Although the scientific evidence published on this topic has increased in recent years, further studies are necessary to confirm the benefits of the associations between different treatments to improvements in the patient’s functional ability. The results have shown that home rehabilitation programs can improve the patient’s autonomy, however, these studies included other figures besides the occupational therapist, who can be an important factor in the improvement of the patient, such as physiotherapists, nurses, neurologists, and counsellors [44,45,47,49,51]. Therefore, it is not possible to draw reliable conclusions, but it is a reminder of the need for further research, which must be conducted to identify the best practices for OT discharge planning and evaluate their efficiency and cost-effectiveness.

5. Conclusions

Overall, the literature addressing interventions within the scope of OT practices for people going home from hospital post-stroke is limited as we found when carrying out this systematic search, thus demonstrating a clear need to obtain more evidence.

Although most of the studies concluded that early interventions carried out in the process of hospital discharges were effective in terms of patients’ functional recoveries, as well as led to improvements in self-efficacy and a reduction in fatigue in caregivers, the heterogeneity of the interventions and the variety of measurements and timelines precludes us from drawing specific conclusions.
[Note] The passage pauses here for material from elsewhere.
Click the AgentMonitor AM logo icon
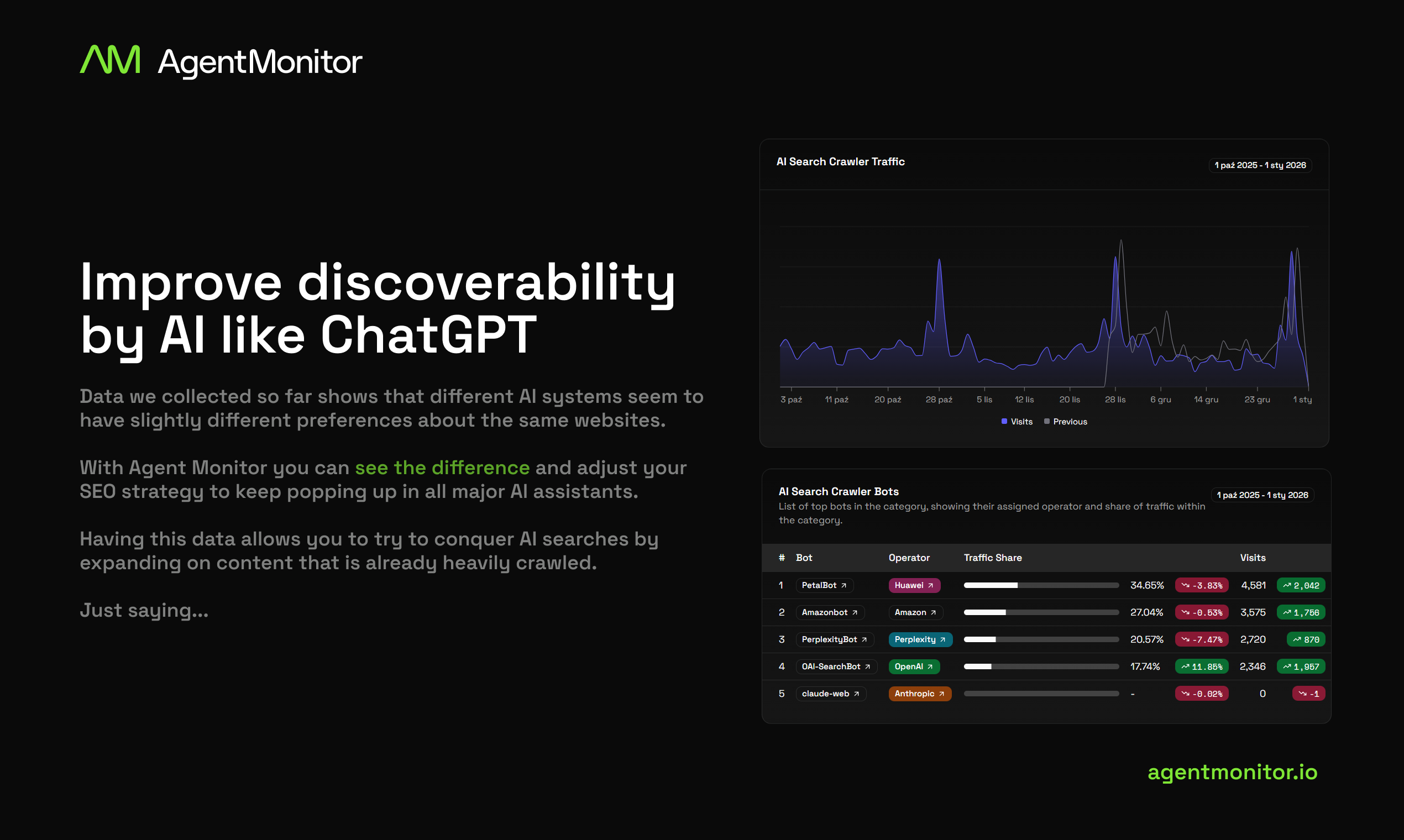Image resolution: width=1404 pixels, height=840 pixels. point(111,60)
Stroke discharges and rehabilitation plans are carried out in a multidisciplinary manner, making it difficult to evaluate the extent to which OT contributed to the functional recovery of patients, especially when the studies included were undertaken with combined interventions. In the accepted literature, stroke patients were not only treated with OT before discharge, therefore the evidence cannot support the effect of OT intervention on functional recovery before discharge. It is necessary to carry out further research to evaluate early OT intervention in the process of hospital discharge and study its influence on the person with stroke and its cost-effectiveness.

In conclusion, more studies are needed to prove the efficacy of occupational therapy interventions in post-stroke patients, as well as their impact on the health system.